◆ **Task**:
Return each line, exactly as given, from the one containing "At what coordinates should I click to accomplish: Open" through the end of the entries below, and skip the rest.

------------------------------

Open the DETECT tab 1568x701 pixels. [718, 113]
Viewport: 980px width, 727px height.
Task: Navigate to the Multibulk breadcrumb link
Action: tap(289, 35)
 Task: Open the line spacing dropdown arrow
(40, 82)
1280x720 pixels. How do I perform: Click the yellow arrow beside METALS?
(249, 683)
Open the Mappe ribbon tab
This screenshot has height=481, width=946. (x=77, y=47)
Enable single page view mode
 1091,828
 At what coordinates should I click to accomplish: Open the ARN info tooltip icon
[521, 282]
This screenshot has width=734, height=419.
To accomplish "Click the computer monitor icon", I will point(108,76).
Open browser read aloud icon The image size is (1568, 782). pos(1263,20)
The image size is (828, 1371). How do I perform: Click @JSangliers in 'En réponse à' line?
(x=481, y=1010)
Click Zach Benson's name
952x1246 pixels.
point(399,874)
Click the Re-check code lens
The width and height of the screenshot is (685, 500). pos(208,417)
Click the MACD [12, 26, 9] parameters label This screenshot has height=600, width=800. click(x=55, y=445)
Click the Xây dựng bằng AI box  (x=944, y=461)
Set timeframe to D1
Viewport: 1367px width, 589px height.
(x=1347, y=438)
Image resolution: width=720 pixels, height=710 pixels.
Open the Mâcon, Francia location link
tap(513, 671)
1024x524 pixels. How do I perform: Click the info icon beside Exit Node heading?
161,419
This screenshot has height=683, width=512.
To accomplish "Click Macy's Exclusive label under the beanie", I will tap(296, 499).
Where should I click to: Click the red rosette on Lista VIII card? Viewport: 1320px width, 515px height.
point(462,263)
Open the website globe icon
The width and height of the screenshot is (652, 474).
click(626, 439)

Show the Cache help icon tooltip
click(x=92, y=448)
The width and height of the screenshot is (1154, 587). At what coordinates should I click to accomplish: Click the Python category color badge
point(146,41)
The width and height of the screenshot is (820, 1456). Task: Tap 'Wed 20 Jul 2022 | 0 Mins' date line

------------------------------

◆ **Result of the task**:
 At what coordinates should I click to accomplish: Open the ARN info tooltip icon
[521, 282]
This screenshot has width=734, height=419.
To accomplish "Click the computer monitor icon", I will point(108,76).
Open browser read aloud icon The image size is (1568, 782). pos(1263,20)
The image size is (828, 1371). How do I perform: Click @JSangliers in 'En réponse à' line?
(x=481, y=1010)
Click Zach Benson's name
952x1246 pixels.
point(399,874)
Click the Re-check code lens
The width and height of the screenshot is (685, 500). pos(208,417)
Click the MACD [12, 26, 9] parameters label This screenshot has height=600, width=800. click(x=55, y=445)
Click the Xây dựng bằng AI box  (x=944, y=461)
Set timeframe to D1
Viewport: 1367px width, 589px height.
(x=1347, y=438)
Image resolution: width=720 pixels, height=710 pixels.
Open the Mâcon, Francia location link
tap(513, 671)
1024x524 pixels. How do I perform: Click the info icon beside Exit Node heading?
161,419
This screenshot has height=683, width=512.
To accomplish "Click Macy's Exclusive label under the beanie", I will tap(296, 499).
Where should I click to: Click the red rosette on Lista VIII card? Viewport: 1320px width, 515px height.
point(462,263)
Open the website globe icon
The width and height of the screenshot is (652, 474).
click(626, 439)

Show the Cache help icon tooltip
click(x=92, y=448)
The width and height of the screenshot is (1154, 587). At what coordinates should I click to accomplish: Click the Python category color badge
point(146,41)
The width and height of the screenshot is (820, 1456). Task: Tap 'Wed 20 Jul 2022 | 0 Mins' date line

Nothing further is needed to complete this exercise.